Because of that, given the length of time it would take to read your new post, the average amount of time before you wanted the main forum view would be several seconds later. So what we did was send the user to a short ‘this thread only’ view of the forum instead of the full view after posting. This was very much enabled by the fact that the “view” to “post” ratio was heavily on the view side, like 1000+ to 1.
This change to the user workflow allowed us to convert the main forum view to static, and was independently refreshed every 5 seconds, plus we got the benefits of the linux built in disk cache. Effectively, the on-disk version was a cache. And it was eventually consistent with the source of truth – up to the last 5 seconds – but from the user perspective it was perfectly consistent.
That change saved us over 1000 db queries per second. Production scaling was now a non issue, instead of dying right in the middle of the busiest part of the day when the db was overwhelmed. It was so fast, that people started really ramping up the threaded discussions. And we really only had a single server now serving 300+ web views per second.
But the point is that from the user perspective, it was consistent – because of the 5 second+ delay before they read the main view. So we built eventual consistency using the user’s behaviour.

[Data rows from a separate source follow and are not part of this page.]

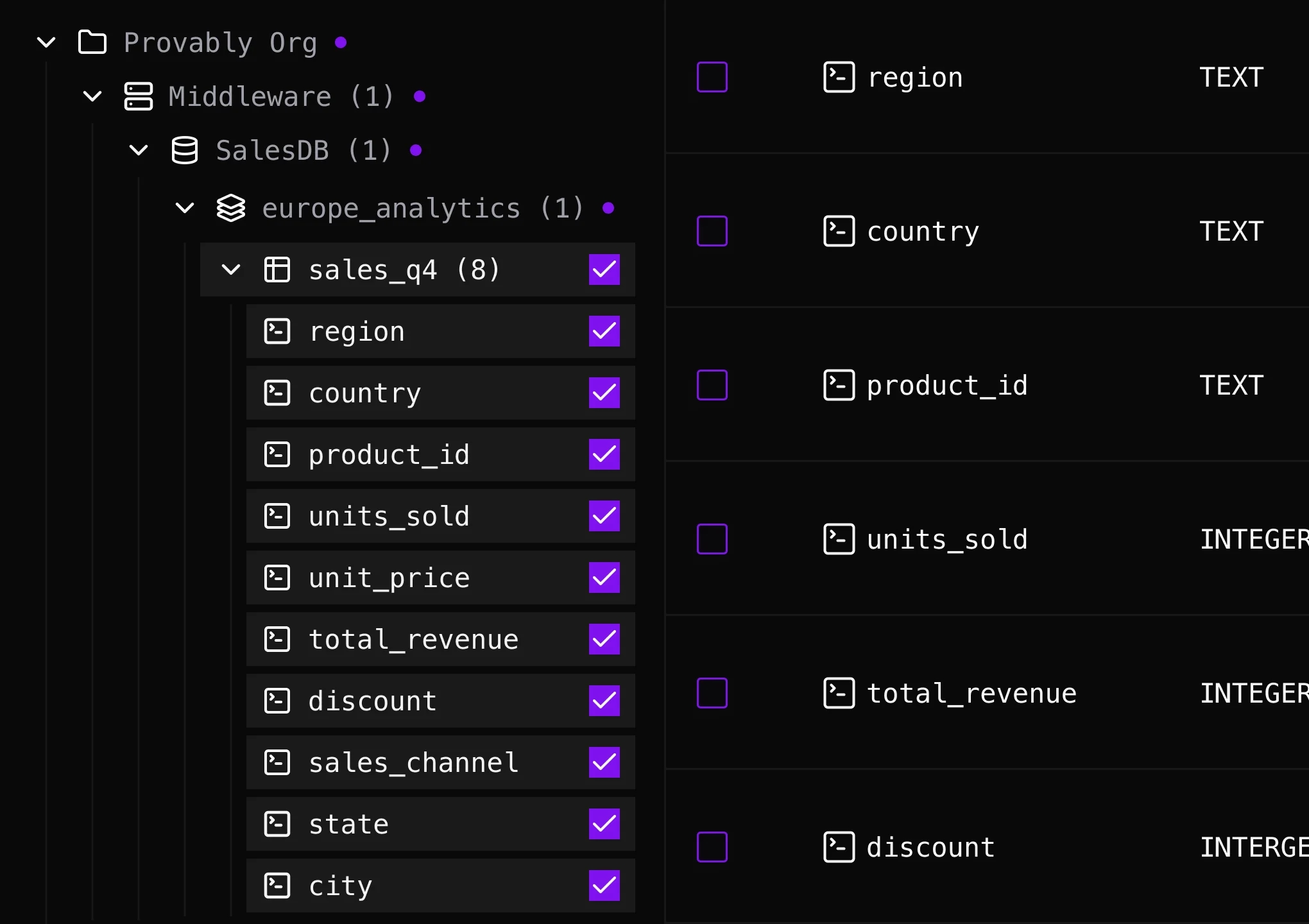Click the purple dot next to Middleware
Image resolution: width=1309 pixels, height=924 pixels.
pos(421,96)
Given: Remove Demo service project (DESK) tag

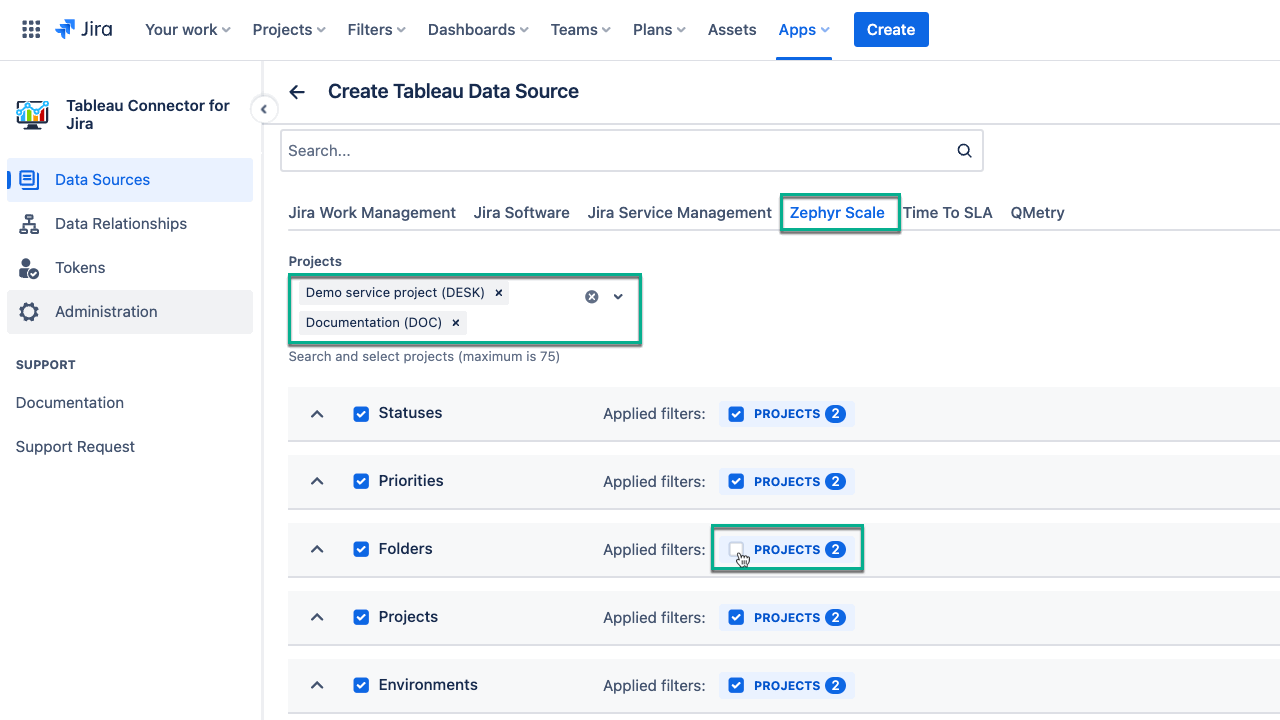Looking at the screenshot, I should [x=498, y=293].
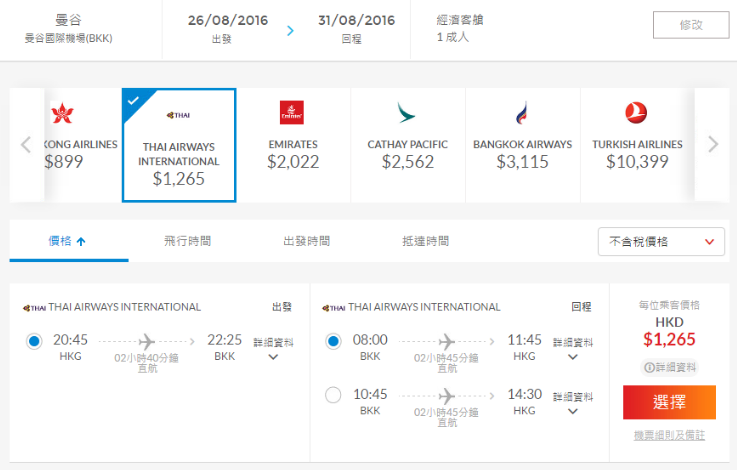
Task: Select the 20:45 HKG outbound flight
Action: tap(34, 341)
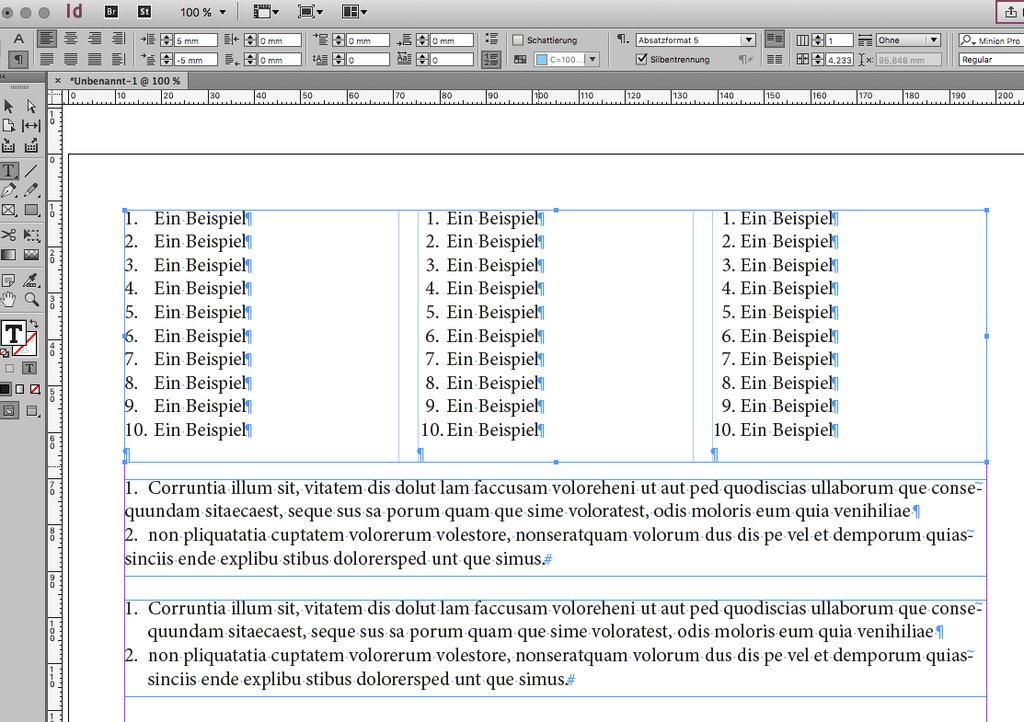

So my TL;DR: To get to high cohesion, high consistency but low coupling, you start your planning by being very clear on necessary consistency, use those insights to drive a way to manage how much coupling you allow. To get to that point, you need to use a cohesive strategy especially around configuration storage to reduce errors. Configuration consistency from single sources of truth like version control systems helps drive cohesion as you get to the operational scaling you need. Lastly, Explore eventual consistency by using user perception and behaviour to reduce the transactional nature of the data store, and help you drive production scaling.